When the market starts trending down, many investors tend to panic. They see volatility as dangerous and formulate a belief that the market is just not for them. These panicked investors perceive the correction as something wrong with the market as a whole and lose sight of the fact that for every stock listed, there is a company behind it. Veteran investors have come to expect these periodic “corrections” to what can be considered inflated prices. Corrections happen all the time. After “big runs,” you should anticipate them. It is a terrible mistake to pull out of the market when they happen.

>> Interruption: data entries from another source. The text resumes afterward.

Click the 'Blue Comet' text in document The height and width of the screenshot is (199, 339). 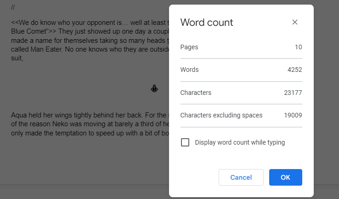[28, 31]
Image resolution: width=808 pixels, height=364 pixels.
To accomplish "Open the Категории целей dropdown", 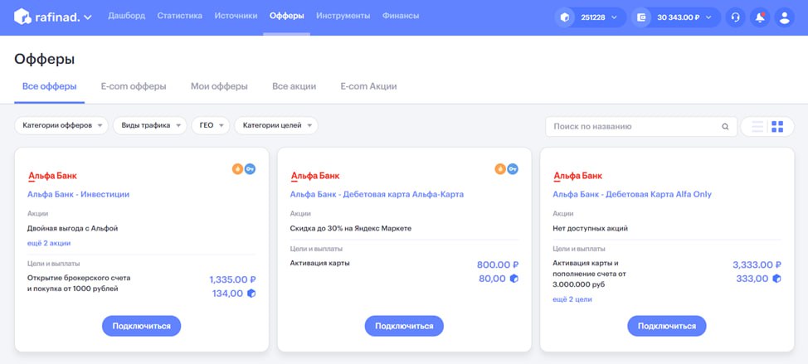I will click(x=276, y=126).
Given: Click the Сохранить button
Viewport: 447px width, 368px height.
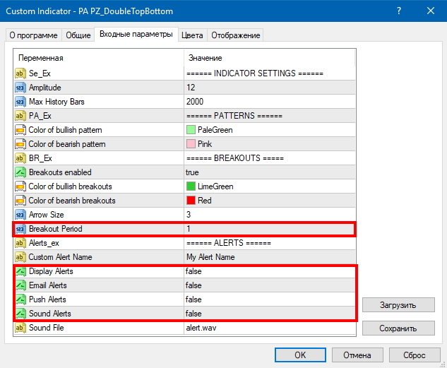Looking at the screenshot, I should 398,328.
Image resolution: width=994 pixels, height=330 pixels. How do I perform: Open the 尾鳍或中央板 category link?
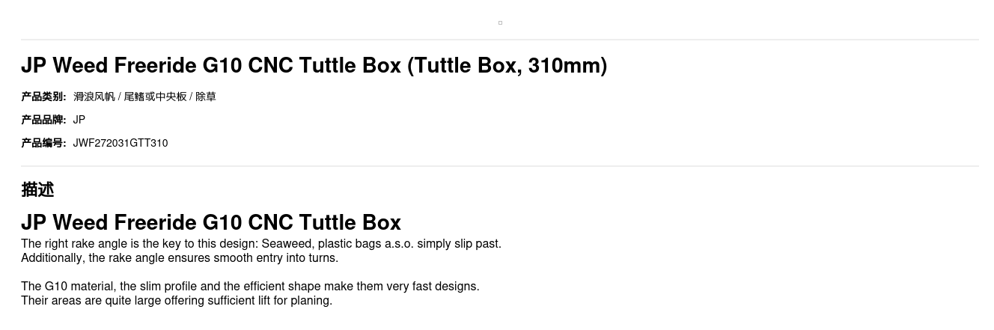click(155, 97)
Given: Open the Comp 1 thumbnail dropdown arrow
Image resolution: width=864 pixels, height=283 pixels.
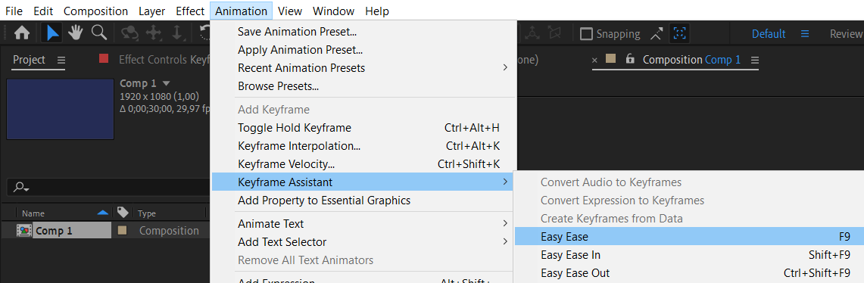Looking at the screenshot, I should [x=166, y=84].
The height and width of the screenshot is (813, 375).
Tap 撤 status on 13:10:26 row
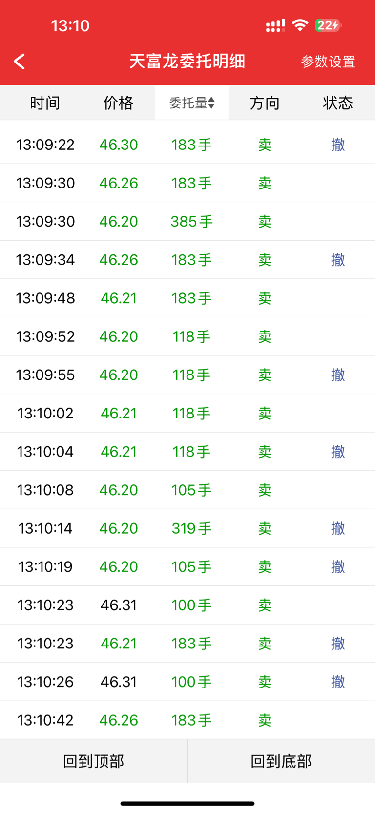coord(338,682)
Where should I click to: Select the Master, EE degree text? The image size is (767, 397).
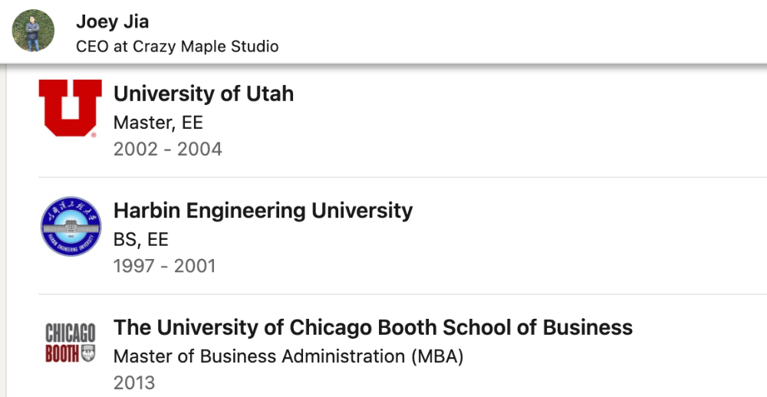(158, 122)
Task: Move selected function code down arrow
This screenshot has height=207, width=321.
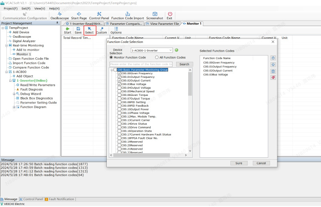Action: click(273, 65)
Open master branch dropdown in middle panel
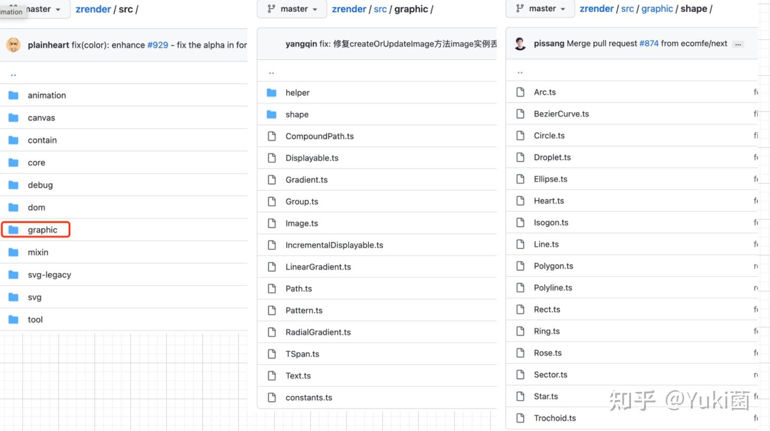Viewport: 770px width, 431px height. [x=292, y=9]
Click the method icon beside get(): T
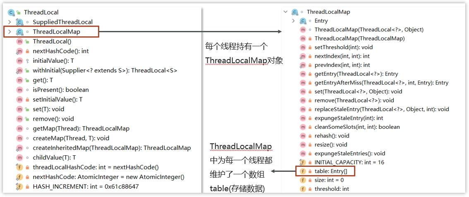The image size is (469, 197). (19, 80)
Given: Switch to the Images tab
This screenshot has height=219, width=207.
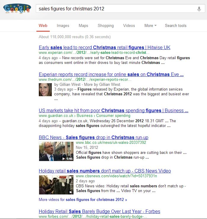Looking at the screenshot, I should (63, 25).
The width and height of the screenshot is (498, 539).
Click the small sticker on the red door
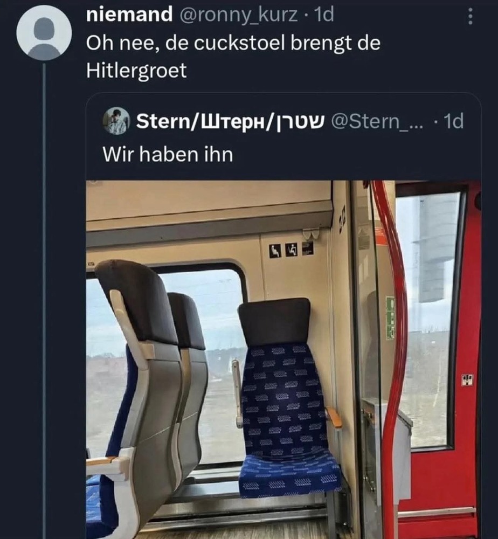(468, 380)
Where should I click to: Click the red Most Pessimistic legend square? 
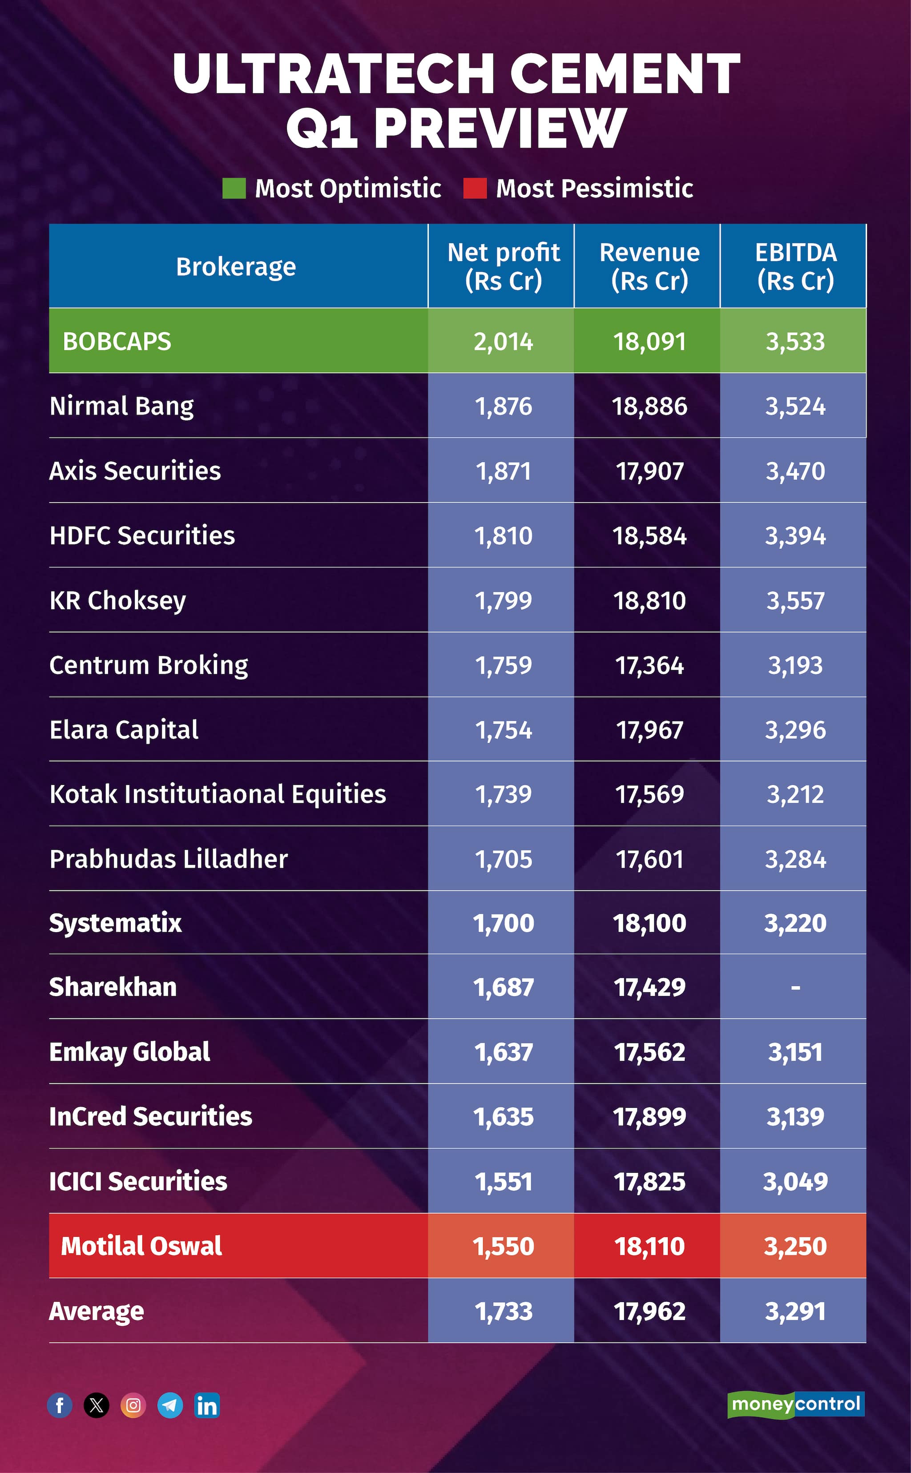475,188
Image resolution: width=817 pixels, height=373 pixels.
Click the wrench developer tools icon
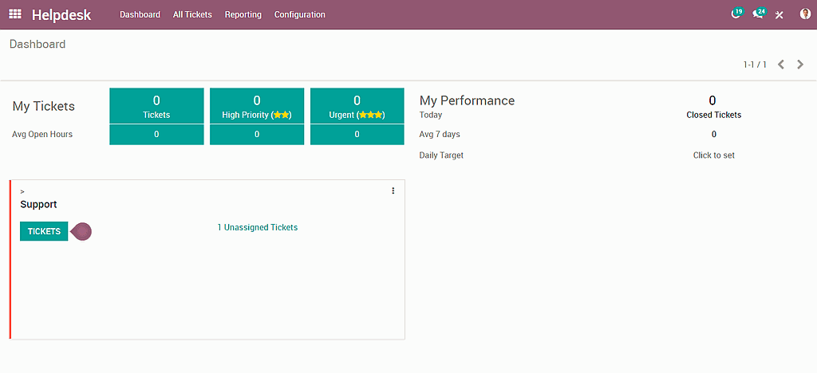tap(780, 15)
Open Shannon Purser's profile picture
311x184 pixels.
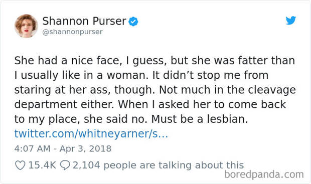(26, 26)
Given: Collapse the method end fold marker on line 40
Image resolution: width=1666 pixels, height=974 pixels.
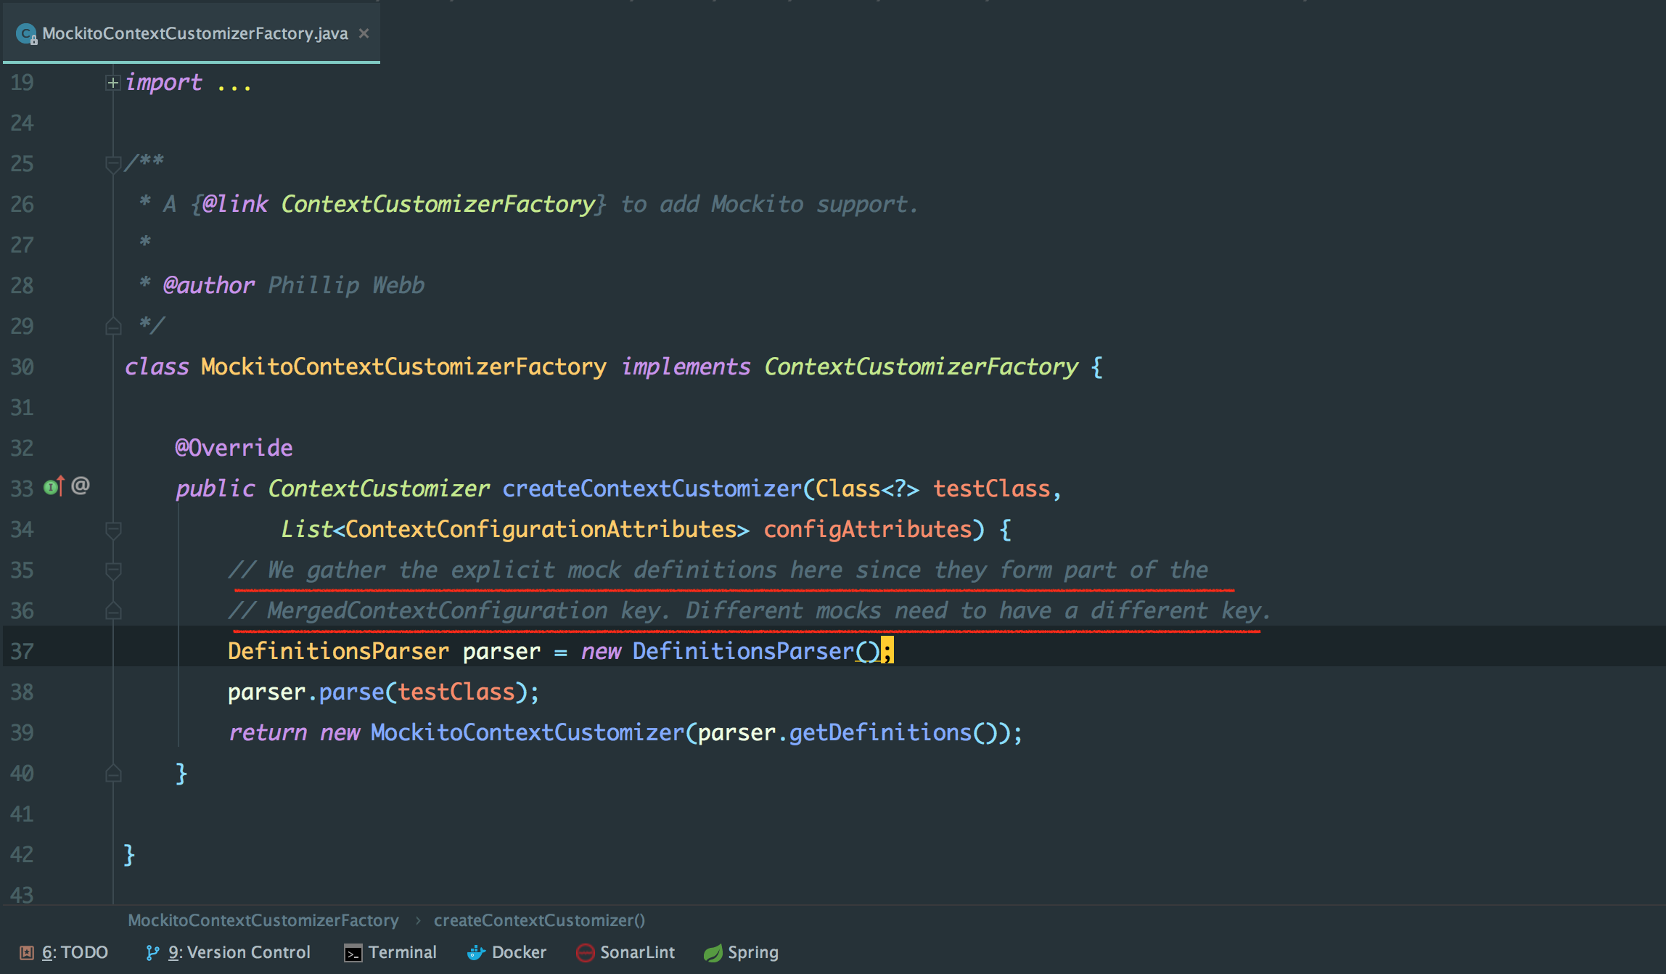Looking at the screenshot, I should coord(113,773).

Jim Cramer teaches that a particularly profitable strategy for dealing with corrections is to avoid the trap of being 100% invested in the market at all times. At times when the market is tanking, cash that makes nearly nothing can look like a great investment. As Cramer put it, “Nothing feels as good as cash when the market is coming down.” This is actually a critical element of his axiom of “selling strength and buying weakness.” When the market is surging upwards, the strategy dictates that you “trim” here and there to generate cash to be in a position to buy during the next correction.
If you don’t do this trimming and hold on, you may fall into the trap of selling your winners to subsidize your losers. This naïve practice can wreck a portfolio by filling it with junk because all of the blue chips have been sold off. When you realize that a stock is junk, then sell it and take the loss. Use what’s left to reposition into something great. The real key to all of this is to differentiate between bad companies with deteriorating fundamentals and good companies with deteriorating stock prices.
Don’t forget that companies with good bottom lines can go bad because of larger forces that are outside of management’s control. Geopolitics, exchange rates, fed policy, and a host of other factors can make cause a once great company to lose traction. Don’t let your emotions get in the way of making rational decisions based on shifting fundamentals. In a slowing economy, for example, you may see a consumer shift from premium brands to store brands that can hurt the bottom line of once great premium product companies. Drug companies that have been making fortunes for years can suddenly see their bottom line drop out of sight when a family of important drugs goes off patent. If you confuse the shifting fundamentals with a market correction and buy more while the stock is “on sale”, you can lose big.
If your portfolio is composed of great companies with great fundamentals, don’t fear the market corrections. Those great stocks will bounce back, ready to ride the next upturn.